Rasters.jl
Rasters.jl copied to clipboard
handle zarr files
xarray writes zarr files with additional attributes. We should be able to read and write those attributes.
@rafaqz how big of lift do you think this would be? I’m too new to Julia to be of much use (yet) but I’d really like to start using your package to build tools for analyzing massive S3 hosted zarr arrays .. which I see as the future of geo raster data… we’re currently using xarray but i’d like to move away from python. Anyway… amazing work
Zarr is actually supported by netcdf now. So all we have to do is add .zarr to the list of netcdf file types. Making it efficient may be another story, as DiskArrays.jl chunking is not implemented for NCDatasets.jl, that wraps netcdf.
Also, thanks for the support. But excercise some caution switching from Python, and make sure the other benefits are clear. These are immature and unfunded compared to python raster tools.
The ease of development means probably we can match xarray/rasterio in a few years, but you will need to be prepared to make bug reports and work through some problems.
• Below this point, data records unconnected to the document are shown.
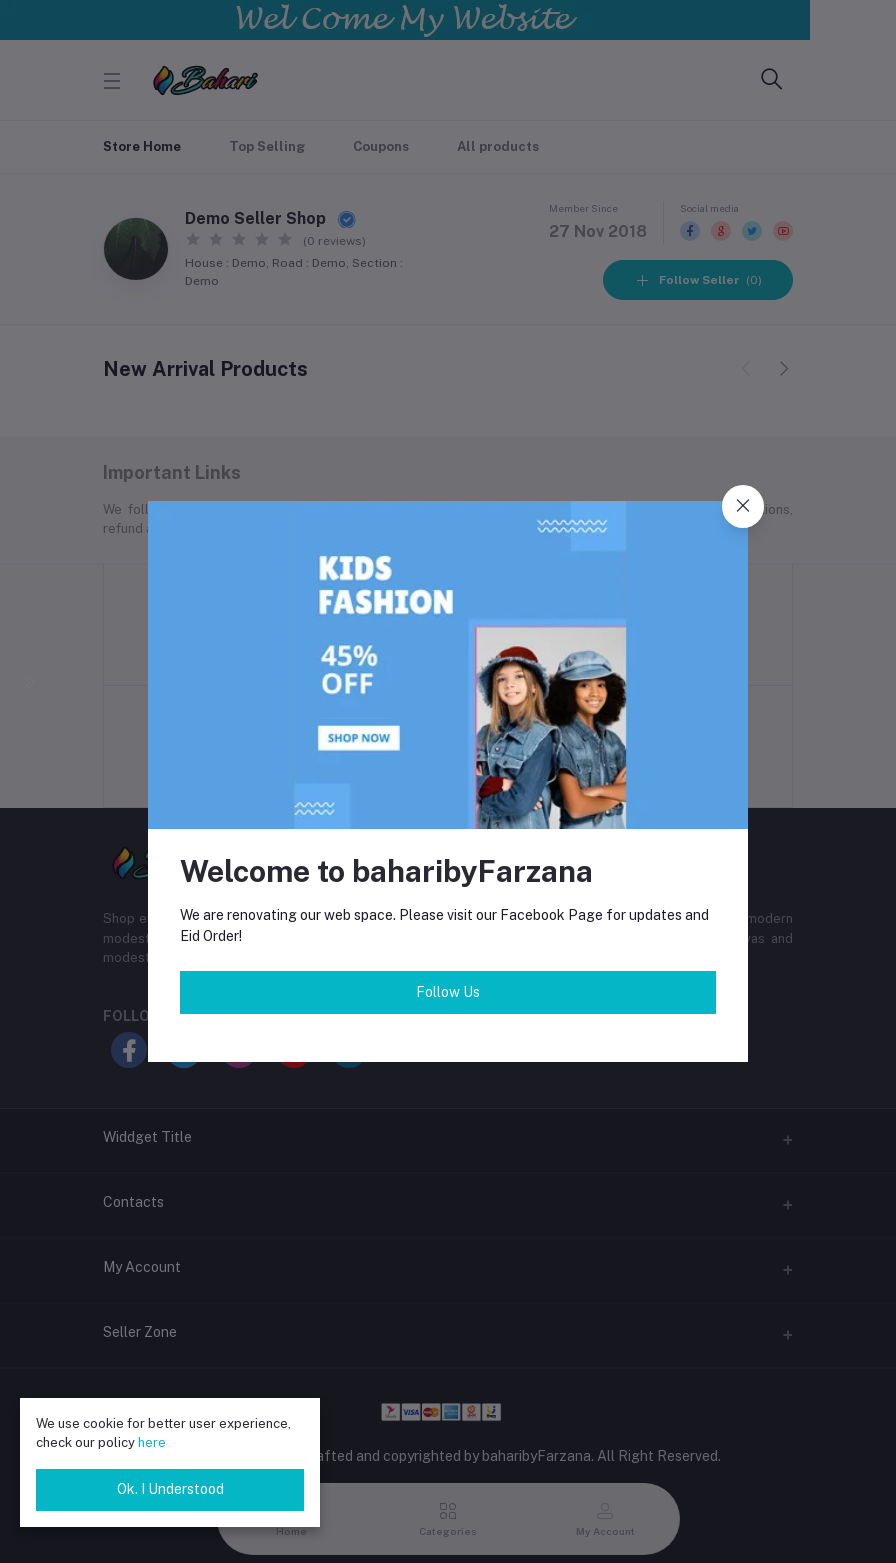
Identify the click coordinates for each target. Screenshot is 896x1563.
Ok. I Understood (170, 1489)
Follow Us (448, 992)
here (152, 1442)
@rafaqz thanks for your thoughts and for tempering my expectations... I'll play around with package as is to test performance. Very keen to see Julia become the de-facto tool for analyzing RS data but I see there is still a lot of work to be done. I'll also look around for call that might provide funding to advance capabilities.
Be sure to make issues here for anything that is not competetive with Python. There is a new PR aboit to merge that will improve a lot, but lots more use and feedback will be needed to get there.
@rafaqz I'm sure you've already stumbled on this package but it has similar goals with some attention given to Zarr format: https://github.com/meggart/YAXArrays.jl
Yes, we actually collaborate on DiskArrays.jl that is underneath both packages. But the ecosystem still has no settled on raster packages yet.
Just to follow up. I was unsuccessful at reading Zarr files with ArchGDAL or Rasters .... I suspect this functionality will come in the near future
Try NCDatasets.jl...
The zarr extension hasnt been added here, as I said above?
@rafaqz thanks for the suggestions. I've also had some success with Yaxarry.jl and ESDL.jl but I'm still fumbling around in the dark early in the learning curve... but at least I can see shadows now ;-)
This works now but runs into the efficiency problems from ZarrDatasets.jl.
This only works for reading at least that was what my PR implemented.
What's the efficiency problem?
It's the same old CommonDataModel / DiskArrays slowness thing I think.
NCDatasets jl isn't slow tho, probably we need to fix ZarrDatasets
I'd also like the capability to instantiate a Raster from either a ZarrDataset or a Zarr array...I can probably implement this but commenting so I have somewhere to reference.
What's the best way to do that? The Raster constructor might need some overloads as well.
I think this already works on one of the branches
@felixcremer mentioned on Slack that Zarr CRS specs are supposed to live in global metadata under a key.
We should integrate that into the cf branch at some point.